Sister wives in Sydney

May 12, 2010 at 9:59 pm

If you’ve ever met artist Angela Ellsworth and her wife Tania Katan, you will not be at all surprised to learn that they have taken Sydney not by storm but by equal parts talent and charm.

The first performance of the media preview day, on the first floor of the Museum of Contemporary Art, was Ellsworth’s “Meanwhile, back at the ranch.” As cameras whirred and clicked, eight sister-wives in their modest prairie-pastel dresses and bouffant-with-long-braid-attached hairdos danced a serious Electric Slide that was almost sinister in its precision and lack of emotion — and eerily without music, as if the women were repeating steps the origins of which they no longer remembered.

I’m not sure what general knowledge of shows like “Big Love” is here in Australia, or of Mormonism in general, but with or without the background, the crowds were mesmerized by the spectacle itself. (I did hear a report of one well-heeled woman who was simply annoyed that she couldn’t get through the crush of people and on to the next gallery, but there will always be at least one of those types at an international arts festival. They tend to miss entirely what David Elliott referred to in his opening comments as “the symphonic effect” of  all the various pieces and venues taken in concert, and one wonders why they’re here at all.)

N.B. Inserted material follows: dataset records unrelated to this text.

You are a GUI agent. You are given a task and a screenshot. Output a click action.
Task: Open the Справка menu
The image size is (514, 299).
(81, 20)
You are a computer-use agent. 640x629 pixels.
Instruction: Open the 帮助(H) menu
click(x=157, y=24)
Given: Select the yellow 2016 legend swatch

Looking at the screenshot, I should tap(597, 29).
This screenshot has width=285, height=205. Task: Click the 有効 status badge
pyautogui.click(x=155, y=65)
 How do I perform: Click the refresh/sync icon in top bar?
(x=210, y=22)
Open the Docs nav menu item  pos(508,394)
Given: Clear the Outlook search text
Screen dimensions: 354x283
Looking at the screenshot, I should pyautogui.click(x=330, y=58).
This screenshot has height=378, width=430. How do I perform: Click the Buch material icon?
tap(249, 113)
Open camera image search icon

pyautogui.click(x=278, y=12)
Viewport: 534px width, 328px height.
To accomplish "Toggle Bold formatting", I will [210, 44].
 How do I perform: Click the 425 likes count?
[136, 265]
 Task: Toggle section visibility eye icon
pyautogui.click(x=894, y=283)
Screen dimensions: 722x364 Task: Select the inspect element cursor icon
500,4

Ellsworth’s magnificent “Seer Bonnets: A Continuing Offense” occupy an entire gallery on the first floor of the MCA, where their sheer numbers (there are perhaps a dozen; I didn’t count exactly but I’m willing to bet that Ellsworth knows all too well, as each one required endless hours of construction) and their distance from origin unleash a power that was only hinted at when a few of them first appeared on display  at Scottsdale’s Lisa Sette Gallery.

I vividly recall the first time I saw Ellsworth’s work, in a long-gone downtown Phoenix art space, and in particular I remember her pearl-tipped corsage pin masses, random elegant growths that were at once organic and artificial, and altogether seductive. It’s profoundly satisfying to stand in a gallery on the other side of the world and watch as Ellsworth talks to the Australian media about the current incarnation of those corsage-pin masses. To come back to David Elliott’s musical metaphor, Ellsworth has taken a shiny, haunting little melody and worked it into a cycle of songs with sophistication, depth, and staying power.

After the performance of “Meanwhile, back at the ranch,” we kept running into sister wives out of costume but with their bouffant hair intact, as they were scheduled to perform again in the evening and that part of the “do” was too difficult to re-do. They are mostly graduate students, some imported from Arizona, some culled from the local art schools; seeing them out and about and drinking in the Biennale provided a refreshing companion impression to the rigid, almost sleep-walk nature of their morning “Slide.”

Some sister wives out of context:

Sister wife Eleanor (yes, art fans, that is Enrique Chagoya in the background, with his wife, artist Kara Maria.)

A sister wife takes in Australian artist Rodney Glick’s work.

Sister wife Brooke at the snack bar on Cockatoo Island.